▸ Data supplied:
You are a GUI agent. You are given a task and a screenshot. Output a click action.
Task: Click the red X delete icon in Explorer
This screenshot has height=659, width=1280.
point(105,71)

--

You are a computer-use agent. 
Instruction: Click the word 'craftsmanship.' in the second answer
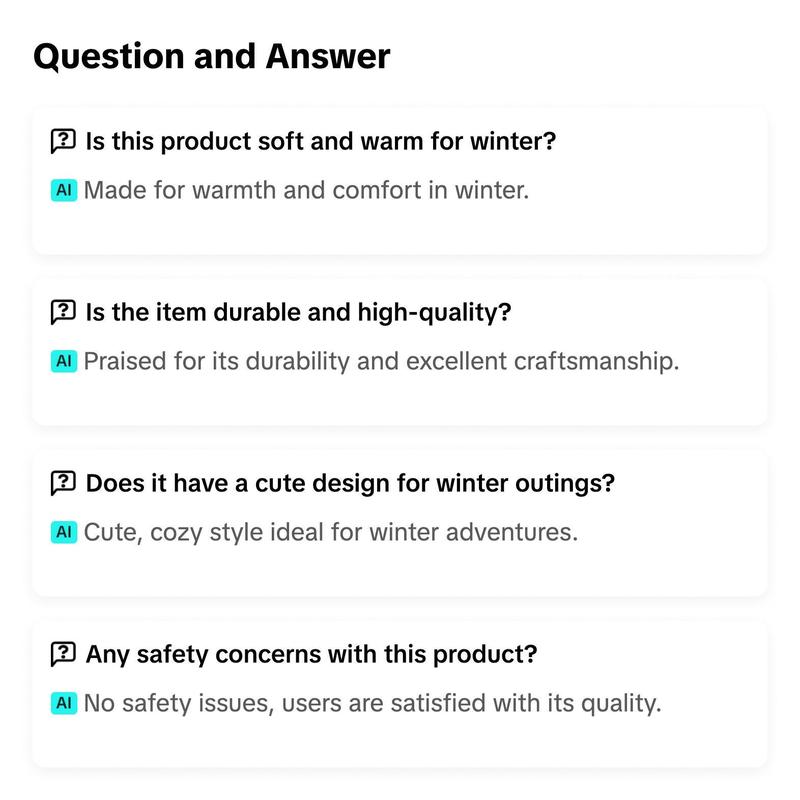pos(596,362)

--

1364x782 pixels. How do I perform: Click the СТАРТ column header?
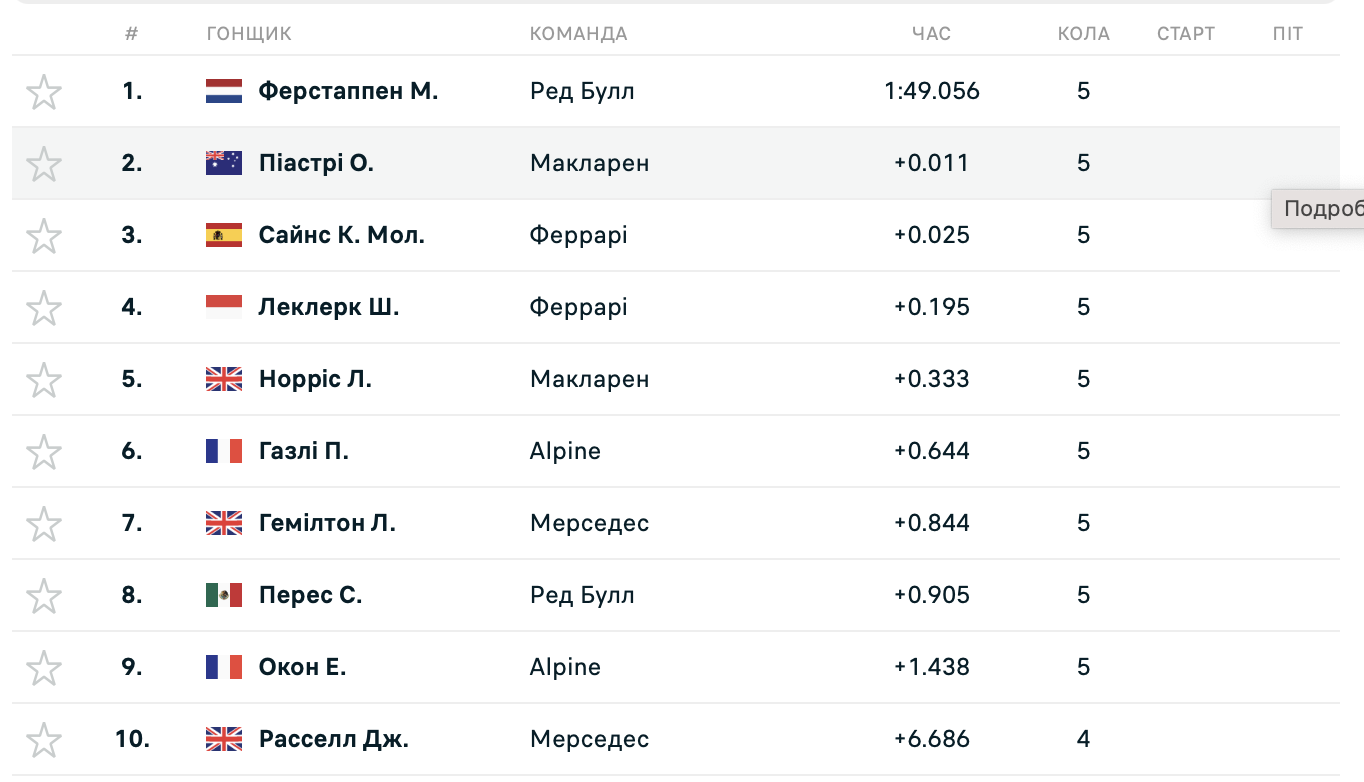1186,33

▸ Exercise goal: Go through the entries and copy every line that has "agent".

▸ Answer below:
You are a GUI agent. You are given a task and a screenshot. Output a click action.
You are a computer-use agent. 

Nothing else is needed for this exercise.